Autofágica: la cultura vive entre el canibalismo y el ayuno intermitente
Privarse de alimento durante dieciocho horas seguidas, reventarse a sentadillas y hartarse de bróculi garantizan la eternidad, pero ¿cómo me leo el ‘Genji Monogatari’ si tengo que levantarme de la silla cada cuarto de hora?


La cultura ha trabajado el canibalismo entendido como amor, mística, aventura o yuyu tabú: Apocalipsis caníbal; la olla para cocer a Quatermain-Chamberlain y Sharon Stone en el remake de Las minas del rey Salomón; el enamorado caníbal Chalamet en la última de Guadagnino; hechos reales de amantes antropófagos; Antonio de la Torre mastica filetes en Caníbal de Martín Cuenca; Saturno comiéndose a su hijo. Me acuerdo del título con el que llegó a debate la primera novela de Ray Loriga, Lo peor de todo. Aunque este dato no lo revelaré. Sin embargo, nunca había pensado encontrar un vídeo de YouTube en el que un médico explica las ventajas de la autofagia, que no consiste en pegarse mordiscos a una misma hasta matarse. Pero se le parece.
La autofagia es un proceso —metabólico, como la lectura— mediante el cual el cuerpo elimina lo que lo daña a través del ayuno intermitente, la ingesta de crucíferas y los ejercicios con pesas. Entre otras cosas. Su objetivo es el crecimiento de las patitas de nuestros telómeros cuya extensión garantiza una longevidad no sé si feliz, pero indudablemente disciplinada. Privarse de alimento durante dieciocho horas seguidas, reventarse a sentadillas y hartarse de bróculi garantizan la eternidad. Aunque no queden energías más que para decidir el menú del día siguiente —la coliflor rebozada, no—. La autofagia no nos hace joviales y gratas de ver a los doscientos años, incombustibles al rayo de sol que fulmina al vampiro —para eso es más recomendable la taxidermia—, sino que en realidad responde al significado literal del término que lo designa: nos autofagocitamos hasta desaparecernos, hasta alcanzar la virtus anoréxica y el ideal Sissi, hasta dejar de existir, hasta perder la memoria por falta de alimento cerebral. La estampa de la lejía física y psíquica.
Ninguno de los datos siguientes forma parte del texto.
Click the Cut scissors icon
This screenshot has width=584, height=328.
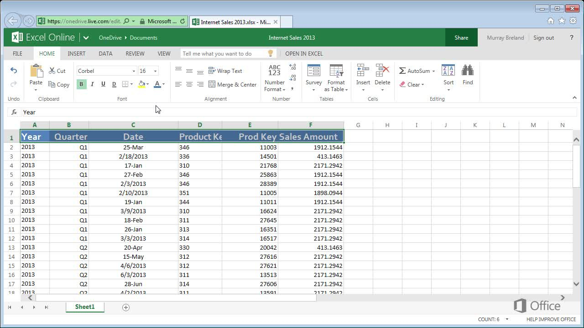pos(52,71)
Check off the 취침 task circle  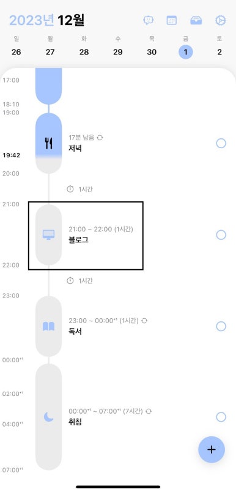221,417
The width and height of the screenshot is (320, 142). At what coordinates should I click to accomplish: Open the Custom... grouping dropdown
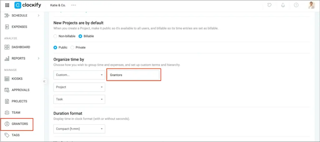pos(79,75)
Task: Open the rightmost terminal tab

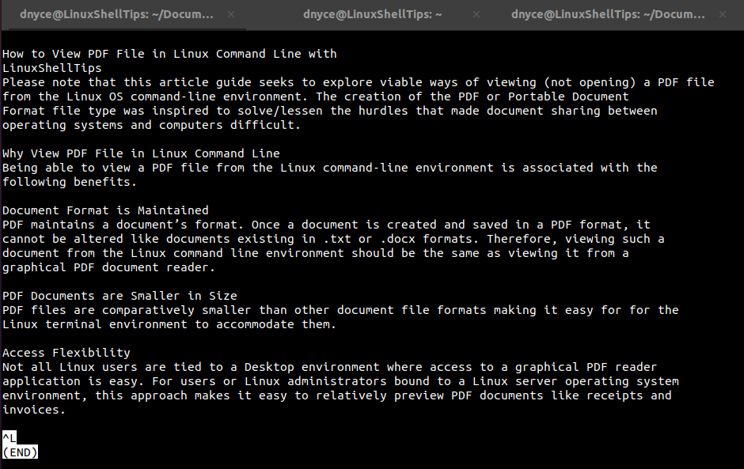Action: pos(608,13)
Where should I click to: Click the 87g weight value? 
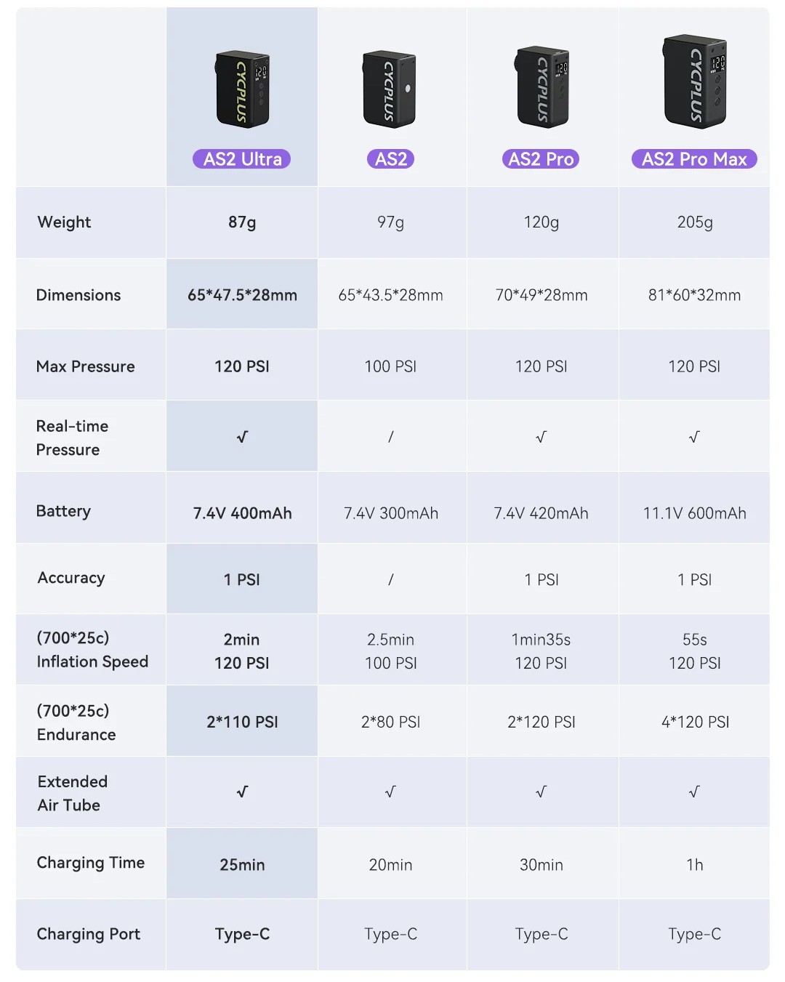(x=242, y=222)
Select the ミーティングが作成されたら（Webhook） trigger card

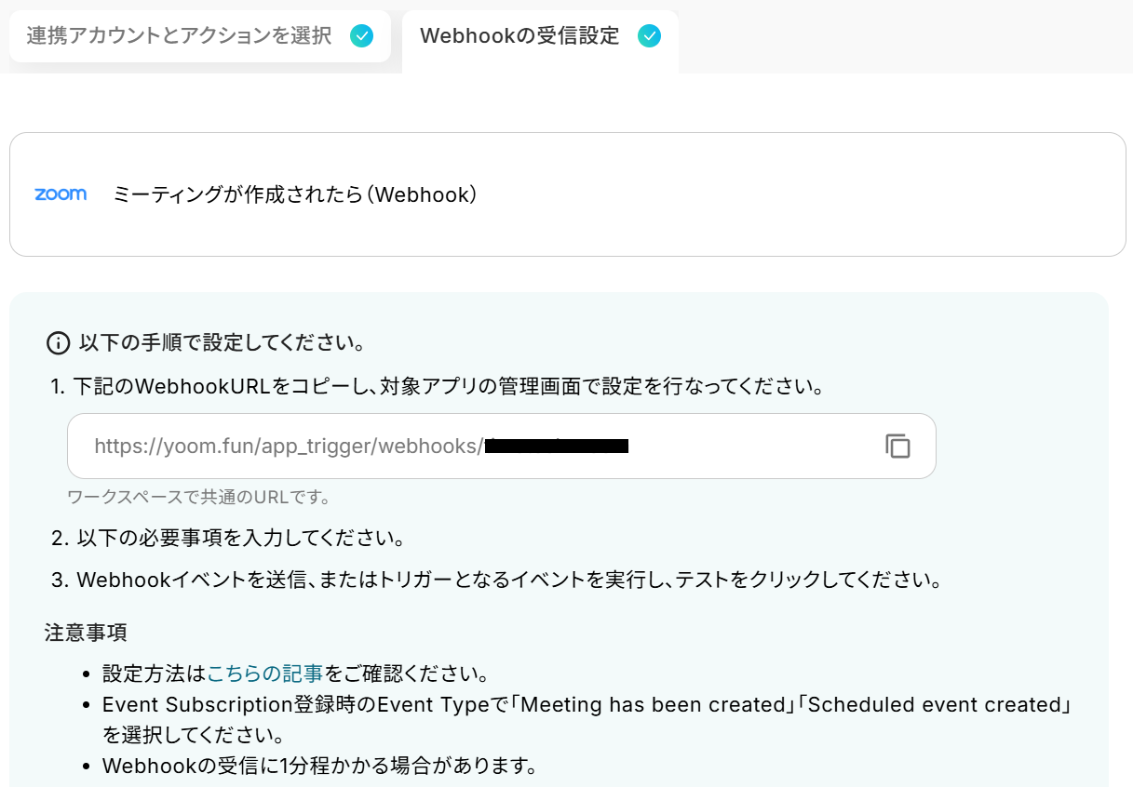pyautogui.click(x=567, y=194)
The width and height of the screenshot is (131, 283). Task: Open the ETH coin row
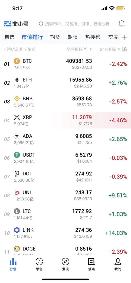click(x=66, y=83)

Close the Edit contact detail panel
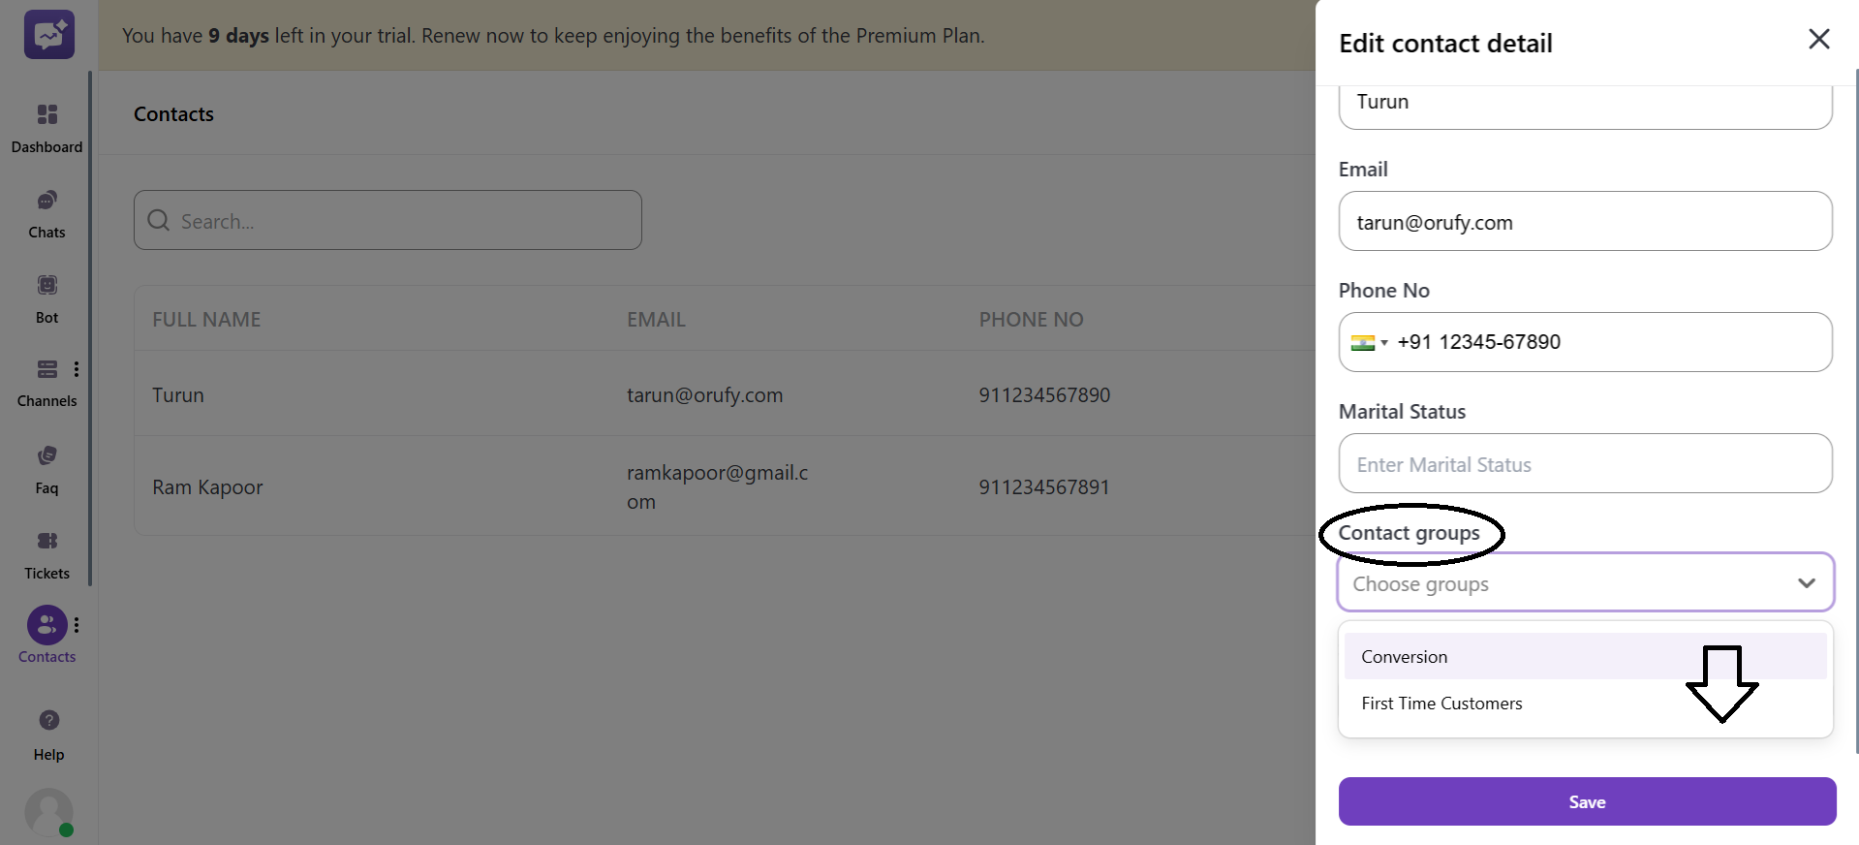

Quizá nos iluminen visiones eremíticas que cuajan en bellos poemas alucinados, pero fuerzas para escribir la gran novela de Moratalaz no nos van a quedar.
Exageraciones deportivas y dietéticas contradicen la euritmia clásica del mens sana in corpore sano. La mens no puede estar bien sin un poquito de vino y sin conversaciones que nos hagan saltarnos, sin culpa, el pilates. La mens no puede estar bien si, con los cuadrantes de una vida autofágica, no encuentro un minuto para encajar esas lecturas que obligan placenteramente a no despegar las posaderas del sillón durante más de tres horas seguidas: ese es un pecado que no sé quién dice que debería estar penado por la ley. ¿Cómo me leo yo el Genji Monogatari si tengo que levantarme de la silla cada cuarto de hora? La autofagia conviene en tiempos de topar el precio de la cesta de la compra, aunque más bien la practican personas pudientes que no comen precocinados. Las pobras, sin saberlo, son autofágicas de siempre: llevan tirando toda la vida de sus reservas y leyendo libros de segunda mano a la puerta del Burger. Autofagia es contrafigura del acto de leer como proceso metabólico. Saramago dijo: “Todo el mundo me dice que tengo que hacer ejercicio, que es bueno para mi salud. Pero nunca he oído a nadie decirle a un deportista: ‘Tienes que leer”. Ahora escuchamos a Murakami mientras subimos corriendo una cuesta. Elección excelente, habida cuenta de que no hace falta una gran concentración y lo importante es reutilizar los aminoácidos.